======== Data extracts
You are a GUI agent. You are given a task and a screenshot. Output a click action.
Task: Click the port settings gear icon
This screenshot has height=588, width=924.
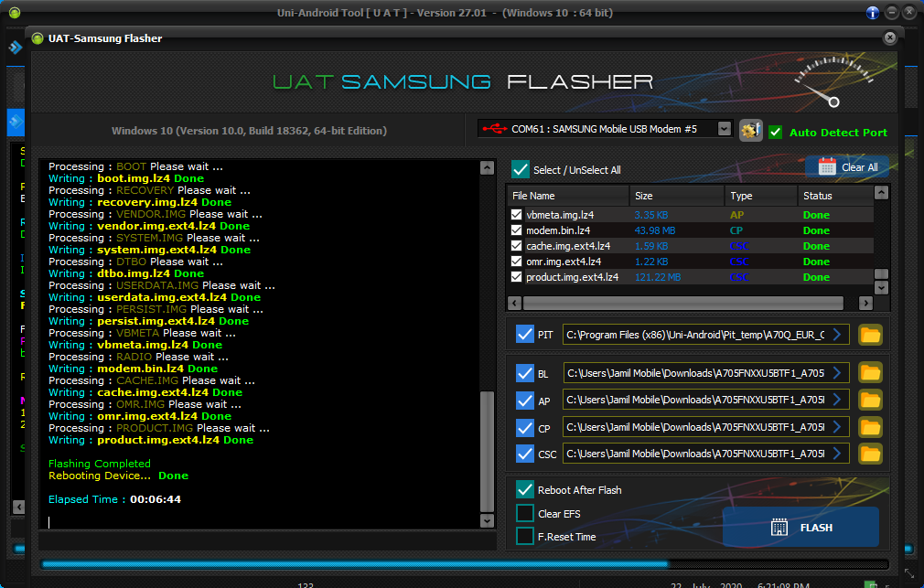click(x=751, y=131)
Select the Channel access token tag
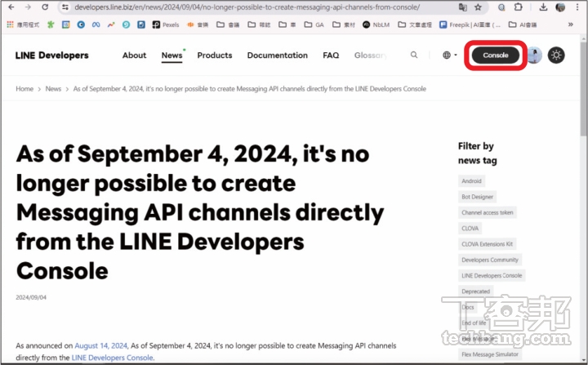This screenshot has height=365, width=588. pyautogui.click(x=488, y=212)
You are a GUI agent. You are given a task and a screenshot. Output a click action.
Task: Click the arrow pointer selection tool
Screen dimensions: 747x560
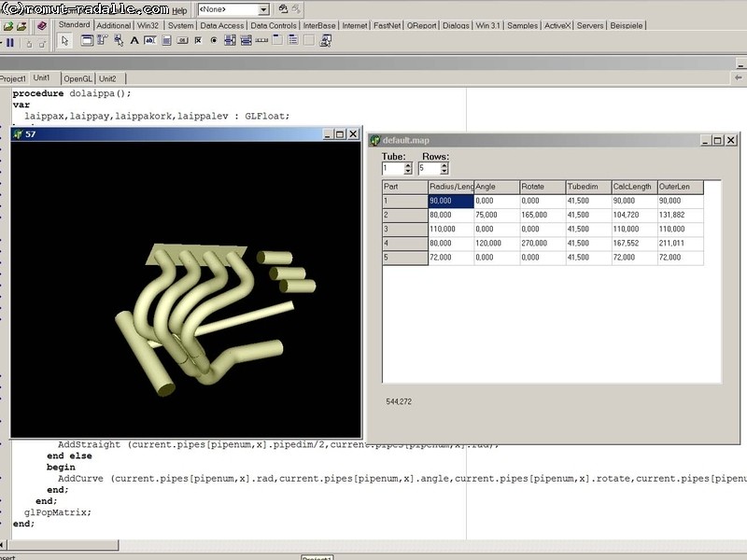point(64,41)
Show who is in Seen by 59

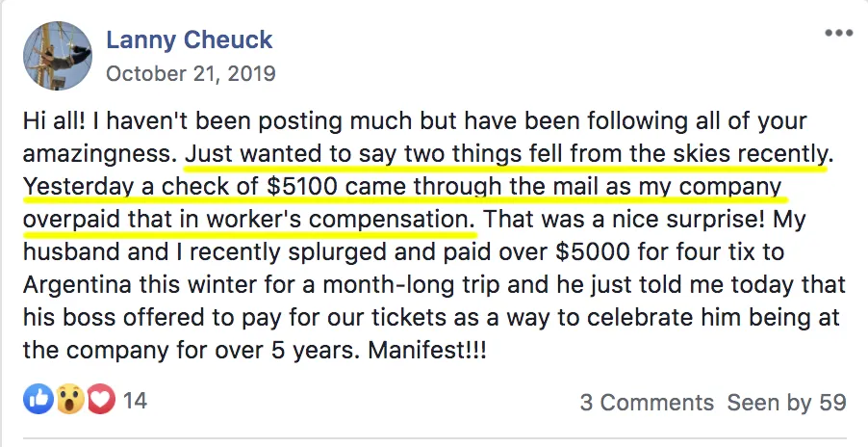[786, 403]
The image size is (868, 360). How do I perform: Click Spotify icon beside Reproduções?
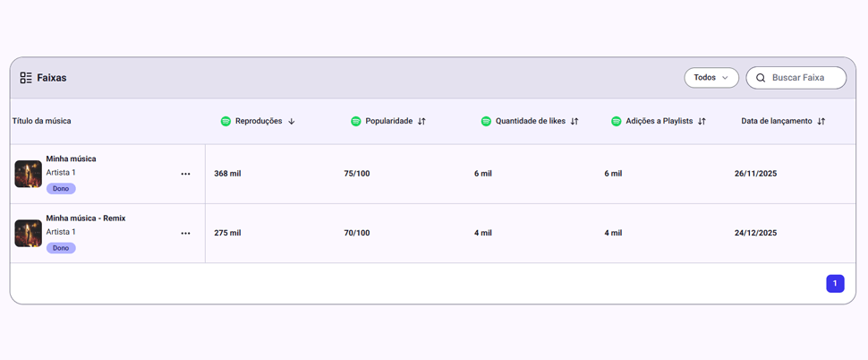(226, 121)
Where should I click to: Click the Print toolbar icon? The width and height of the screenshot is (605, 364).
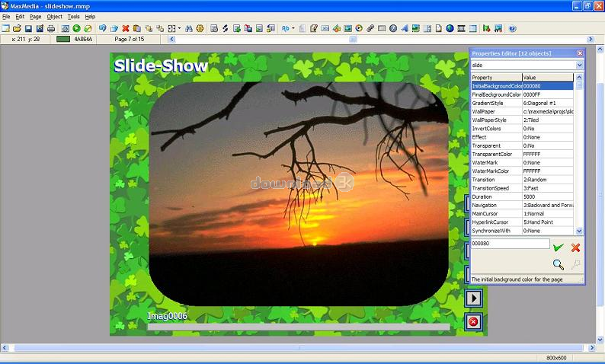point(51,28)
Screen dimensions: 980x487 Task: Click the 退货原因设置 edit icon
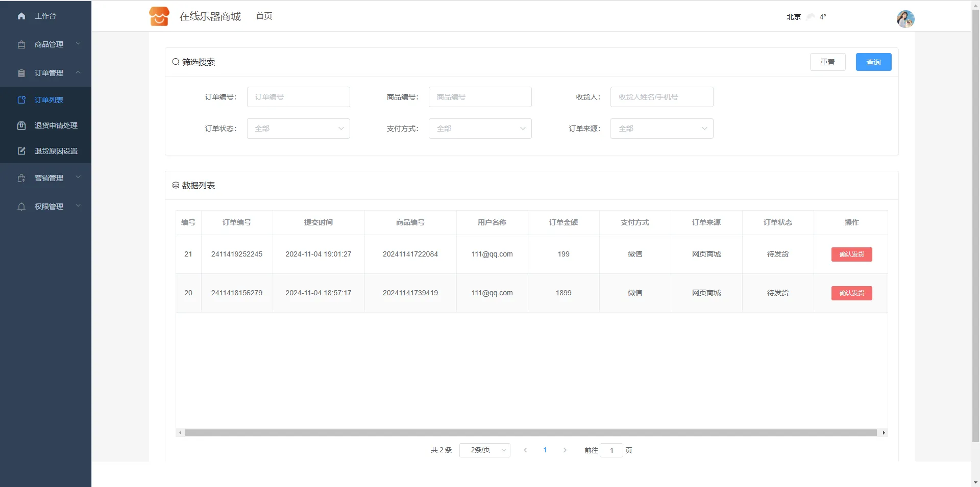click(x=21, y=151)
================
(Task description) Return the data exactly. Do not carry over any images.

(Solution to this task)
You are a GUI agent. You are given a task and a screenshot. Output a click action.
Task: Click the port settings gear icon
This screenshot has height=588, width=924.
click(x=751, y=131)
Select the Channel access token tag
This screenshot has height=365, width=588. pyautogui.click(x=488, y=212)
You are a GUI agent. You are given a task and a screenshot. Output a click action.
Task: Click the arrow pointer selection tool
Screen dimensions: 747x560
point(64,41)
Show who is in Seen by 59

[786, 403]
The image size is (868, 360). How do I perform: Click Spotify icon beside Reproduções?
(226, 121)
Where should I click to: Click the Print toolbar icon? The width and height of the screenshot is (605, 364).
point(51,28)
Screen dimensions: 980x487 Task: Click the 退货原因设置 edit icon
click(x=21, y=151)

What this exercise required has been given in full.